▶ What this task involves
Your answer should be the full set of records, printed exactly as they stand.

Data for the task Block Start

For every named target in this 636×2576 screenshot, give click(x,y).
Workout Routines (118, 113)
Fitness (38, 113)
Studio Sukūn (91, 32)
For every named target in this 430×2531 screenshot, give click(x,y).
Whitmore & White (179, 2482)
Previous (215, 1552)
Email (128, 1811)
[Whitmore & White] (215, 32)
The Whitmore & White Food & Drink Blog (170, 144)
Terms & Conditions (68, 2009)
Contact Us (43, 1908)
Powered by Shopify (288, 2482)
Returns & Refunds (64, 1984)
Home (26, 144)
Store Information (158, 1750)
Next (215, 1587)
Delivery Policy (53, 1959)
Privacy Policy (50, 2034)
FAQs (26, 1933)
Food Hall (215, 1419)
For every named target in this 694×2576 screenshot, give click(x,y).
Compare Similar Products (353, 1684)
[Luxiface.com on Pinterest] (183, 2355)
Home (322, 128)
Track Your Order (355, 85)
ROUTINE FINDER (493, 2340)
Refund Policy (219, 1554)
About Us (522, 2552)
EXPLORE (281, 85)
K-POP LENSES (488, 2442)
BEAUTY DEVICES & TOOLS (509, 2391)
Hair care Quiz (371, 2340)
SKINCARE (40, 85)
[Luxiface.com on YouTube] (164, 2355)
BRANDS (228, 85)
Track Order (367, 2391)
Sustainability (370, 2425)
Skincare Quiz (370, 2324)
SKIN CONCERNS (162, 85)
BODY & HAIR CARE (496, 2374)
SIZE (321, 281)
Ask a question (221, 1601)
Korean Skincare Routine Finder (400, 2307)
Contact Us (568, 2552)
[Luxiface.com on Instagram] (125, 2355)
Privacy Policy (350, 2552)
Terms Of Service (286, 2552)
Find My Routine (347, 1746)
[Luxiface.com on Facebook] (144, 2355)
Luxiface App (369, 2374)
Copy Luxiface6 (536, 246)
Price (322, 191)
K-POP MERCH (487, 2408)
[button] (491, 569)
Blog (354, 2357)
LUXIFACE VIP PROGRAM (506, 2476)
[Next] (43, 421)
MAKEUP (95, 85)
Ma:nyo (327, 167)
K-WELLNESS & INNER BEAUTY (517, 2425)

Data for the task Block End

▶ Answer to this exercise
For every named target in this 636×2576 screenshot, give click(x,y).
Workout Routines (118, 113)
Fitness (38, 113)
Studio Sukūn (91, 32)
For every named target in this 430×2531 screenshot, give click(x,y).
Whitmore & White (179, 2482)
Previous (215, 1552)
Email (128, 1811)
[Whitmore & White] (215, 32)
The Whitmore & White Food & Drink Blog (170, 144)
Terms & Conditions (68, 2009)
Contact Us (43, 1908)
Powered by Shopify (288, 2482)
Returns & Refunds (64, 1984)
Home (26, 144)
Store Information (158, 1750)
Next (215, 1587)
Delivery Policy (53, 1959)
Privacy Policy (50, 2034)
FAQs (26, 1933)
Food Hall (215, 1419)
For every named target in this 694×2576 screenshot, give click(x,y).
Compare Similar Products (353, 1684)
[Luxiface.com on Pinterest] (183, 2355)
Home (322, 128)
Track Your Order (355, 85)
ROUTINE FINDER (493, 2340)
Refund Policy (219, 1554)
About Us (522, 2552)
EXPLORE (281, 85)
K-POP LENSES (488, 2442)
BEAUTY DEVICES & TOOLS (509, 2391)
Hair care Quiz (371, 2340)
SKINCARE (40, 85)
[Luxiface.com on YouTube] (164, 2355)
BRANDS (228, 85)
Track Order (367, 2391)
Sustainability (370, 2425)
Skincare Quiz (370, 2324)
SKIN CONCERNS (162, 85)
BODY & HAIR CARE (496, 2374)
SIZE (321, 281)
Ask a question (221, 1601)
Korean Skincare Routine Finder (400, 2307)
Contact Us (568, 2552)
[Luxiface.com on Instagram] (125, 2355)
Privacy Policy (350, 2552)
Terms Of Service (286, 2552)
Find My Routine (347, 1746)
[Luxiface.com on Facebook] (144, 2355)
Luxiface App (369, 2374)
Copy Luxiface6 (536, 246)
Price (322, 191)
K-POP MERCH (487, 2408)
[button] (491, 569)
Blog (354, 2357)
LUXIFACE VIP PROGRAM (506, 2476)
[Next] (43, 421)
MAKEUP (95, 85)
Ma:nyo (327, 167)
K-WELLNESS & INNER BEAUTY (517, 2425)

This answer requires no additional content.